Data entries
· · · ·

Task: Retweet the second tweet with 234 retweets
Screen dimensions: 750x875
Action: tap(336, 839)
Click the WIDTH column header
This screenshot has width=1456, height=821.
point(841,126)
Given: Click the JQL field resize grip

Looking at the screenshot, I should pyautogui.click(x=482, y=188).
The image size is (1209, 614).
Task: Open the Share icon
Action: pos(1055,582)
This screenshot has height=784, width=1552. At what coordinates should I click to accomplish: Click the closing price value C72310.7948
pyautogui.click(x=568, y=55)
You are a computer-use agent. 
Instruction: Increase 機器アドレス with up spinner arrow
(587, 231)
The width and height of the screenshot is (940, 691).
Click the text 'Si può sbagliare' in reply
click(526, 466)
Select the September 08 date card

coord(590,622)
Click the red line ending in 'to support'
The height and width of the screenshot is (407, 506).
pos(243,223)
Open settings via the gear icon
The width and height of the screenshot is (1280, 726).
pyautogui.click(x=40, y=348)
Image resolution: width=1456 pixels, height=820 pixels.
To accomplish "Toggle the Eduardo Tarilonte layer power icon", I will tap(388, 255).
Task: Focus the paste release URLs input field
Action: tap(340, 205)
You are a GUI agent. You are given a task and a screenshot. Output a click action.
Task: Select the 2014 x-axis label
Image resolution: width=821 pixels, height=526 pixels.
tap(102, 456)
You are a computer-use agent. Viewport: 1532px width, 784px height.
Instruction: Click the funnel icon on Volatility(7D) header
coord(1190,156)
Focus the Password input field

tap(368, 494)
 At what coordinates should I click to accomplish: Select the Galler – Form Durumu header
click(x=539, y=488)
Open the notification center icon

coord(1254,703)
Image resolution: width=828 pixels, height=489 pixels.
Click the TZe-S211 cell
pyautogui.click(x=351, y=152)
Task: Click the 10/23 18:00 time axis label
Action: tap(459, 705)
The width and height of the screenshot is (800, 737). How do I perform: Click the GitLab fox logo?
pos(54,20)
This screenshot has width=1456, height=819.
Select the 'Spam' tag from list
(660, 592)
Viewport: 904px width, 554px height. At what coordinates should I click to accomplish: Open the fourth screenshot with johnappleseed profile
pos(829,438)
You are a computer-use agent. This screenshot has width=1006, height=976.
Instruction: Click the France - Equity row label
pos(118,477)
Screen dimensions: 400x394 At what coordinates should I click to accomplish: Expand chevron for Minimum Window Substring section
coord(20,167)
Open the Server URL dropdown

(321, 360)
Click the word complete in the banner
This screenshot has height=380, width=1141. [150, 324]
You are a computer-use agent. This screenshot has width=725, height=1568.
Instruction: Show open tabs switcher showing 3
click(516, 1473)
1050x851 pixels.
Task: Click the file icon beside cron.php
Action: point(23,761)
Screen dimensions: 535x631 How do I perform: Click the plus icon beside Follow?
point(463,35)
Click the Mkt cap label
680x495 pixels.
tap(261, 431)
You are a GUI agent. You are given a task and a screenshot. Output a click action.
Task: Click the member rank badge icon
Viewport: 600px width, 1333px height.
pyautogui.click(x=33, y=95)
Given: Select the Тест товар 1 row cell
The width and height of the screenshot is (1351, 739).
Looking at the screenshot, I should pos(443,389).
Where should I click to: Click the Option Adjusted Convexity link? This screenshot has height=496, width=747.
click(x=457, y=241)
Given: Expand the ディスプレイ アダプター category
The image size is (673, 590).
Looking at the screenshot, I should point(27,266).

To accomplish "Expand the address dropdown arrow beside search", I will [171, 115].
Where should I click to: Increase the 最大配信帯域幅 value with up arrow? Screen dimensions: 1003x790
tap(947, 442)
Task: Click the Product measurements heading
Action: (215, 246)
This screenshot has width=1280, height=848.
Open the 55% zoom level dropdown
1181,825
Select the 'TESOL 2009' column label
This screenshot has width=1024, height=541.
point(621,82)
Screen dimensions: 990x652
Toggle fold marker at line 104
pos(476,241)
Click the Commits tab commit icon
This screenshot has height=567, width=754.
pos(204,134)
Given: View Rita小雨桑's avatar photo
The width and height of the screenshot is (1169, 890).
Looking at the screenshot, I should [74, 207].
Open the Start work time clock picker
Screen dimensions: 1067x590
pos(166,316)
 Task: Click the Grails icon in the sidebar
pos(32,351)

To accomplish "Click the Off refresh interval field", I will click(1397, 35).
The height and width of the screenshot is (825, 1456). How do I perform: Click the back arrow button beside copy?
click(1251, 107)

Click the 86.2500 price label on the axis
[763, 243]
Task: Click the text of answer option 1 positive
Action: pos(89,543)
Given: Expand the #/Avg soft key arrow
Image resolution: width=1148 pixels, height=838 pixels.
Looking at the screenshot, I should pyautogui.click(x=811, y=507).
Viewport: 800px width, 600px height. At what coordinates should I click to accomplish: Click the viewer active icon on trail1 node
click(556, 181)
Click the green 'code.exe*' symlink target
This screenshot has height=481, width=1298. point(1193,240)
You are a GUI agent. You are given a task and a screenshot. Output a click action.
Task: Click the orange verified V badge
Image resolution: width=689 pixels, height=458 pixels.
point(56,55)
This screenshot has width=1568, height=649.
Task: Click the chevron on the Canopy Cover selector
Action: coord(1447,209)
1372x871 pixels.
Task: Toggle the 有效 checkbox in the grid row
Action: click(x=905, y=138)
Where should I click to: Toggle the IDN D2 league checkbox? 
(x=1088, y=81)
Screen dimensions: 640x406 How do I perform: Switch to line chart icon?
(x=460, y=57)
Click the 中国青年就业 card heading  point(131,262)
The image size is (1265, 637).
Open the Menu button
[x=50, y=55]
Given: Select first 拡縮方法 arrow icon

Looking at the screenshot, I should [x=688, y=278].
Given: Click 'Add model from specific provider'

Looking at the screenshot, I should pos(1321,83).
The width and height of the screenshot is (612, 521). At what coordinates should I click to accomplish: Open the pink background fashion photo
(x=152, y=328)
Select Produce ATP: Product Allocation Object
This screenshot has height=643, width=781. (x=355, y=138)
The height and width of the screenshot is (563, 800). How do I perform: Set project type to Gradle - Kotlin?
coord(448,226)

· · · ·

_PROBLEM DETAILS_
Give back all the data exactly as it was written.

_WRITTEN REPLY_
Task: Retweet the second tweet with 234 retweets
Screen dimensions: 750x875
Action: tap(336, 839)
Click the WIDTH column header
This screenshot has width=1456, height=821.
point(841,126)
Given: Click the JQL field resize grip

Looking at the screenshot, I should pyautogui.click(x=482, y=188).
The image size is (1209, 614).
Task: Open the Share icon
Action: pos(1055,582)
This screenshot has height=784, width=1552. At what coordinates should I click to accomplish: Click the closing price value C72310.7948
pyautogui.click(x=568, y=55)
You are a computer-use agent. 
Instruction: Increase 機器アドレス with up spinner arrow
(587, 231)
The width and height of the screenshot is (940, 691).
Click the text 'Si può sbagliare' in reply
click(526, 466)
Select the September 08 date card

coord(590,622)
Click the red line ending in 'to support'
The height and width of the screenshot is (407, 506).
pos(243,223)
Open settings via the gear icon
The width and height of the screenshot is (1280, 726).
pyautogui.click(x=40, y=348)
Image resolution: width=1456 pixels, height=820 pixels.
To accomplish "Toggle the Eduardo Tarilonte layer power icon", I will tap(388, 255).
Task: Focus the paste release URLs input field
Action: tap(340, 205)
You are a GUI agent. You are given a task and a screenshot. Output a click action.
Task: Select the 2014 x-axis label
Image resolution: width=821 pixels, height=526 pixels.
tap(102, 456)
You are a computer-use agent. Viewport: 1532px width, 784px height.
Instruction: Click the funnel icon on Volatility(7D) header
coord(1190,156)
Focus the Password input field

tap(368, 494)
 At what coordinates should I click to accomplish: Select the Galler – Form Durumu header
click(x=539, y=488)
Open the notification center icon

coord(1254,703)
Image resolution: width=828 pixels, height=489 pixels.
Click the TZe-S211 cell
pyautogui.click(x=351, y=152)
Task: Click the 10/23 18:00 time axis label
Action: tap(459, 705)
The width and height of the screenshot is (800, 737). How do I perform: Click the GitLab fox logo?
pos(54,20)
This screenshot has width=1456, height=819.
Select the 'Spam' tag from list
(660, 592)
Viewport: 904px width, 554px height. At what coordinates should I click to accomplish: Open the fourth screenshot with johnappleseed profile
pos(829,438)
You are a computer-use agent. This screenshot has width=1006, height=976.
Instruction: Click the France - Equity row label
pos(118,477)
Screen dimensions: 400x394 At what coordinates should I click to accomplish: Expand chevron for Minimum Window Substring section
coord(20,167)
Open the Server URL dropdown

(321, 360)
Click the word complete in the banner
This screenshot has height=380, width=1141. [150, 324]
You are a computer-use agent. This screenshot has width=725, height=1568.
Instruction: Show open tabs switcher showing 3
click(516, 1473)
1050x851 pixels.
Task: Click the file icon beside cron.php
Action: point(23,761)
Screen dimensions: 535x631 How do I perform: Click the plus icon beside Follow?
point(463,35)
Click the Mkt cap label
680x495 pixels.
tap(261, 431)
You are a GUI agent. You are given a task and a screenshot. Output a click action.
Task: Click the member rank badge icon
Viewport: 600px width, 1333px height.
pyautogui.click(x=33, y=95)
Given: Select the Тест товар 1 row cell
The width and height of the screenshot is (1351, 739).
Looking at the screenshot, I should pos(443,389).
Where should I click to: Click the Option Adjusted Convexity link? This screenshot has height=496, width=747.
click(x=457, y=241)
Given: Expand the ディスプレイ アダプター category
The image size is (673, 590).
Looking at the screenshot, I should point(27,266).

To accomplish "Expand the address dropdown arrow beside search", I will [171, 115].
Where should I click to: Increase the 最大配信帯域幅 value with up arrow? Screen dimensions: 1003x790
tap(947, 442)
Task: Click the Product measurements heading
Action: (215, 246)
This screenshot has width=1280, height=848.
Open the 55% zoom level dropdown
1181,825
Select the 'TESOL 2009' column label
This screenshot has width=1024, height=541.
point(621,82)
Screen dimensions: 990x652
Toggle fold marker at line 104
pos(476,241)
Click the Commits tab commit icon
This screenshot has height=567, width=754.
pos(204,134)
Given: View Rita小雨桑's avatar photo
The width and height of the screenshot is (1169, 890).
Looking at the screenshot, I should [74, 207].
Open the Start work time clock picker
Screen dimensions: 1067x590
pos(166,316)
 Task: Click the Grails icon in the sidebar
pos(32,351)

To accomplish "Click the Off refresh interval field", I will click(1397, 35).
The height and width of the screenshot is (825, 1456). How do I perform: Click the back arrow button beside copy?
click(1251, 107)

Click the 86.2500 price label on the axis
[763, 243]
Task: Click the text of answer option 1 positive
Action: pos(89,543)
Given: Expand the #/Avg soft key arrow
Image resolution: width=1148 pixels, height=838 pixels.
Looking at the screenshot, I should pyautogui.click(x=811, y=507).
Viewport: 800px width, 600px height. At what coordinates should I click to accomplish: Click the viewer active icon on trail1 node
click(556, 181)
Click the green 'code.exe*' symlink target
This screenshot has height=481, width=1298. point(1193,240)
You are a GUI agent. You are given a task and a screenshot. Output a click action.
Task: Click the orange verified V badge
Image resolution: width=689 pixels, height=458 pixels.
point(56,55)
This screenshot has width=1568, height=649.
Task: Click the chevron on the Canopy Cover selector
Action: coord(1447,209)
1372x871 pixels.
Task: Toggle the 有效 checkbox in the grid row
Action: click(x=905, y=138)
Where should I click to: Toggle the IDN D2 league checkbox? 
(x=1088, y=81)
Screen dimensions: 640x406 How do I perform: Switch to line chart icon?
(x=460, y=57)
Click the 中国青年就业 card heading  point(131,262)
The image size is (1265, 637).
Open the Menu button
[x=50, y=55]
Given: Select first 拡縮方法 arrow icon

Looking at the screenshot, I should [x=688, y=278].
Given: Click 'Add model from specific provider'

Looking at the screenshot, I should pos(1321,83).
The width and height of the screenshot is (612, 521). At what coordinates should I click to accomplish: Open the pink background fashion photo
(x=152, y=328)
Select Produce ATP: Product Allocation Object
This screenshot has height=643, width=781. (x=355, y=138)
The height and width of the screenshot is (563, 800). How do I perform: Set project type to Gradle - Kotlin?
coord(448,226)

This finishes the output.